**Action item:**
Print out the entries exactly, and include each one.

(Supplied information begins)

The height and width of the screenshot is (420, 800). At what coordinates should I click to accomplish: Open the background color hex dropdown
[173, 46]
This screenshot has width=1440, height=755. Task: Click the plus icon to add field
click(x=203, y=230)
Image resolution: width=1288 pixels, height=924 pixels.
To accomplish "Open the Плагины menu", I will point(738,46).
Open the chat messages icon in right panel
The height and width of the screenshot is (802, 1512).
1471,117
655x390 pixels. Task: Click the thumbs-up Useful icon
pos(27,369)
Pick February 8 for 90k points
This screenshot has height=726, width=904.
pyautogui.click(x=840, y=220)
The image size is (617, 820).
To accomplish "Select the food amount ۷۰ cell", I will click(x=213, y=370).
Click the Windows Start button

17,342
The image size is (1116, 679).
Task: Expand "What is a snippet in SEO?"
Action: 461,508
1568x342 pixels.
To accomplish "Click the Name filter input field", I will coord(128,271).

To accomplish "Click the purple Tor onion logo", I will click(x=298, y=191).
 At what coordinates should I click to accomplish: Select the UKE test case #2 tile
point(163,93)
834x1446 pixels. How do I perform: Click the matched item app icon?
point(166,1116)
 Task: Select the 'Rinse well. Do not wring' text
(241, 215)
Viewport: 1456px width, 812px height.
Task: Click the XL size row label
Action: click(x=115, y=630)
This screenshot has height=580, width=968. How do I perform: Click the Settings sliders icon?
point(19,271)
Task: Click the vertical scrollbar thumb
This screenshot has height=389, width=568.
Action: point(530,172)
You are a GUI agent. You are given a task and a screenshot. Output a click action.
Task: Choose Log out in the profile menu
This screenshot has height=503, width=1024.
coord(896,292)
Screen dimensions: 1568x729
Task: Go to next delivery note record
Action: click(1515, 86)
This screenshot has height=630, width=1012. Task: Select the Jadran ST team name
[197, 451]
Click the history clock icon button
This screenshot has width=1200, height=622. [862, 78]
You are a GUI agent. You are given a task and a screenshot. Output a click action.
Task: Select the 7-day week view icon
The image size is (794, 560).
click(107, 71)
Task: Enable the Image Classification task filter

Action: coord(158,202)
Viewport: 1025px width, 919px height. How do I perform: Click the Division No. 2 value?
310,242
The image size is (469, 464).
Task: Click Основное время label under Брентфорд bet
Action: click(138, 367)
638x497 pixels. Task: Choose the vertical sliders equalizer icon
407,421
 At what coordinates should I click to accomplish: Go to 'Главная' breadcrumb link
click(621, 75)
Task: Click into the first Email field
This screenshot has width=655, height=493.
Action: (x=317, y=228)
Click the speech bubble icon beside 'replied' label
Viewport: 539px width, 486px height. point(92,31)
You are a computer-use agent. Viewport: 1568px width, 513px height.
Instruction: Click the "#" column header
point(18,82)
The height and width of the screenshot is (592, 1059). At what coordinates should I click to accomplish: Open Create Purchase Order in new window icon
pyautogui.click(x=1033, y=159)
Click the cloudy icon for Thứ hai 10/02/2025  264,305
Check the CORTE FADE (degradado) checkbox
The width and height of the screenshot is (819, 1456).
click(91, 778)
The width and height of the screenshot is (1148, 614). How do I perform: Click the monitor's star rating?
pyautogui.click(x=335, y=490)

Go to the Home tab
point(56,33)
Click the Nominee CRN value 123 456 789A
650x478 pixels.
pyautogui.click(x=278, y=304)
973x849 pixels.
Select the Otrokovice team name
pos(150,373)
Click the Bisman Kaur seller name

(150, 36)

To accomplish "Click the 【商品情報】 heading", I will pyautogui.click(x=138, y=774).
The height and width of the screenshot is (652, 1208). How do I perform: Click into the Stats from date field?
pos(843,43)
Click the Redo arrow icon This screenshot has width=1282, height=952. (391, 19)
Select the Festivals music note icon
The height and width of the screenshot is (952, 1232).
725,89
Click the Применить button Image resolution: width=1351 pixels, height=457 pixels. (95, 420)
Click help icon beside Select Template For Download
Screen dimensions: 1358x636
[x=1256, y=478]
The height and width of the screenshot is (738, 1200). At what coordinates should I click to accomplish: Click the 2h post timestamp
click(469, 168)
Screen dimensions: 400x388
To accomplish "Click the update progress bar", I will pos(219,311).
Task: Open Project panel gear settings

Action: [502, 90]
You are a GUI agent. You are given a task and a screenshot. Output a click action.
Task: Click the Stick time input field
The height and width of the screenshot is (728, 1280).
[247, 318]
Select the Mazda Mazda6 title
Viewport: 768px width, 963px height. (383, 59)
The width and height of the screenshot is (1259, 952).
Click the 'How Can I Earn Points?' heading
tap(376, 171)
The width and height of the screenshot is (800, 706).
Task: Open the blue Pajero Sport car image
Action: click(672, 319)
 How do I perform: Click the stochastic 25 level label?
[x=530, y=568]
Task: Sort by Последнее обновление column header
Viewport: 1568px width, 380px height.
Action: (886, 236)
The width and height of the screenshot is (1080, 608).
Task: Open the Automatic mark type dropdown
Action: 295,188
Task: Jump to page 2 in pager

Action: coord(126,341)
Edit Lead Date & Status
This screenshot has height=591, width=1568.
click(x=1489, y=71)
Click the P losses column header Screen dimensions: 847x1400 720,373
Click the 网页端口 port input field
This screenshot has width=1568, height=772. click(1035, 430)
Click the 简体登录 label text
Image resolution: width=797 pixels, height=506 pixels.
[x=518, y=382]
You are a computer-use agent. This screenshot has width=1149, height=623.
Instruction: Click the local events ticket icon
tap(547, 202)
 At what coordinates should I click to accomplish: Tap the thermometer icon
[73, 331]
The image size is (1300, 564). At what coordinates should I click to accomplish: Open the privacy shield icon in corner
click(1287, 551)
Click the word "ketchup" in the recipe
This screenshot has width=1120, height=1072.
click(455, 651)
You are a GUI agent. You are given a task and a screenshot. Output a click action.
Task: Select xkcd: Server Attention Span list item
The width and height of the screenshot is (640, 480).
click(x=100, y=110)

(Supplied information ends)

**Task response:**
The height and width of the screenshot is (420, 800). At what coordinates should I click to accomplish: Open the background color hex dropdown
[173, 46]
This screenshot has width=1440, height=755. Task: Click the plus icon to add field
click(x=203, y=230)
Image resolution: width=1288 pixels, height=924 pixels.
To accomplish "Open the Плагины menu", I will point(738,46).
Open the chat messages icon in right panel
The height and width of the screenshot is (802, 1512).
1471,117
655x390 pixels. Task: Click the thumbs-up Useful icon
pos(27,369)
Pick February 8 for 90k points
This screenshot has height=726, width=904.
pyautogui.click(x=840, y=220)
The image size is (617, 820).
To accomplish "Select the food amount ۷۰ cell", I will click(x=213, y=370).
Click the Windows Start button

17,342
The image size is (1116, 679).
Task: Expand "What is a snippet in SEO?"
Action: 461,508
1568x342 pixels.
To accomplish "Click the Name filter input field", I will coord(128,271).

To accomplish "Click the purple Tor onion logo", I will click(x=298, y=191).
 At what coordinates should I click to accomplish: Select the UKE test case #2 tile
point(163,93)
834x1446 pixels. How do I perform: Click the matched item app icon?
point(166,1116)
 Task: Select the 'Rinse well. Do not wring' text
(241, 215)
Viewport: 1456px width, 812px height.
Task: Click the XL size row label
Action: click(x=115, y=630)
This screenshot has height=580, width=968. How do I perform: Click the Settings sliders icon?
point(19,271)
Task: Click the vertical scrollbar thumb
This screenshot has height=389, width=568.
Action: point(530,172)
You are a GUI agent. You are given a task and a screenshot. Output a click action.
Task: Choose Log out in the profile menu
This screenshot has height=503, width=1024.
coord(896,292)
Screen dimensions: 1568x729
Task: Go to next delivery note record
Action: click(1515, 86)
This screenshot has height=630, width=1012. Task: Select the Jadran ST team name
[197, 451]
Click the history clock icon button
This screenshot has width=1200, height=622. [862, 78]
You are a GUI agent. You are given a task and a screenshot. Output a click action.
Task: Select the 7-day week view icon
The image size is (794, 560).
click(107, 71)
Task: Enable the Image Classification task filter

Action: coord(158,202)
Viewport: 1025px width, 919px height. How do I perform: Click the Division No. 2 value?
310,242
The image size is (469, 464).
Task: Click Основное время label under Брентфорд bet
Action: click(138, 367)
638x497 pixels. Task: Choose the vertical sliders equalizer icon
407,421
 At what coordinates should I click to accomplish: Go to 'Главная' breadcrumb link
click(621, 75)
Task: Click into the first Email field
This screenshot has width=655, height=493.
Action: (x=317, y=228)
Click the speech bubble icon beside 'replied' label
Viewport: 539px width, 486px height. point(92,31)
You are a computer-use agent. Viewport: 1568px width, 513px height.
Instruction: Click the "#" column header
point(18,82)
The height and width of the screenshot is (592, 1059). At what coordinates should I click to accomplish: Open Create Purchase Order in new window icon
pyautogui.click(x=1033, y=159)
Click the cloudy icon for Thứ hai 10/02/2025  264,305
Check the CORTE FADE (degradado) checkbox
The width and height of the screenshot is (819, 1456).
click(91, 778)
The width and height of the screenshot is (1148, 614). How do I perform: Click the monitor's star rating?
pyautogui.click(x=335, y=490)

Go to the Home tab
point(56,33)
Click the Nominee CRN value 123 456 789A
650x478 pixels.
pyautogui.click(x=278, y=304)
973x849 pixels.
Select the Otrokovice team name
pos(150,373)
Click the Bisman Kaur seller name

(150, 36)

To accomplish "Click the 【商品情報】 heading", I will pyautogui.click(x=138, y=774).
The height and width of the screenshot is (652, 1208). How do I perform: Click into the Stats from date field?
pos(843,43)
Click the Redo arrow icon This screenshot has width=1282, height=952. (391, 19)
Select the Festivals music note icon
The height and width of the screenshot is (952, 1232).
725,89
Click the Применить button Image resolution: width=1351 pixels, height=457 pixels. (95, 420)
Click help icon beside Select Template For Download
Screen dimensions: 1358x636
[x=1256, y=478]
The height and width of the screenshot is (738, 1200). At what coordinates should I click to accomplish: Click the 2h post timestamp
click(469, 168)
Screen dimensions: 400x388
To accomplish "Click the update progress bar", I will pos(219,311).
Task: Open Project panel gear settings

Action: [502, 90]
You are a GUI agent. You are given a task and a screenshot. Output a click action.
Task: Click the Stick time input field
The height and width of the screenshot is (728, 1280).
[247, 318]
Select the Mazda Mazda6 title
Viewport: 768px width, 963px height. (383, 59)
The width and height of the screenshot is (1259, 952).
Click the 'How Can I Earn Points?' heading
tap(376, 171)
The width and height of the screenshot is (800, 706).
Task: Open the blue Pajero Sport car image
Action: click(672, 319)
 How do I perform: Click the stochastic 25 level label?
[x=530, y=568]
Task: Sort by Последнее обновление column header
Viewport: 1568px width, 380px height.
Action: (886, 236)
The width and height of the screenshot is (1080, 608).
Task: Open the Automatic mark type dropdown
Action: 295,188
Task: Jump to page 2 in pager

Action: coord(126,341)
Edit Lead Date & Status
This screenshot has height=591, width=1568.
click(x=1489, y=71)
Click the P losses column header Screen dimensions: 847x1400 720,373
Click the 网页端口 port input field
This screenshot has width=1568, height=772. click(1035, 430)
Click the 简体登录 label text
Image resolution: width=797 pixels, height=506 pixels.
[x=518, y=382]
You are a computer-use agent. This screenshot has width=1149, height=623.
Instruction: Click the local events ticket icon
tap(547, 202)
 At what coordinates should I click to accomplish: Tap the thermometer icon
[73, 331]
The image size is (1300, 564). At what coordinates should I click to accomplish: Open the privacy shield icon in corner
click(1287, 551)
Click the word "ketchup" in the recipe
This screenshot has width=1120, height=1072.
click(455, 651)
You are a GUI agent. You are given a task and a screenshot. Output a click action.
Task: Select xkcd: Server Attention Span list item
The width and height of the screenshot is (640, 480).
click(x=100, y=110)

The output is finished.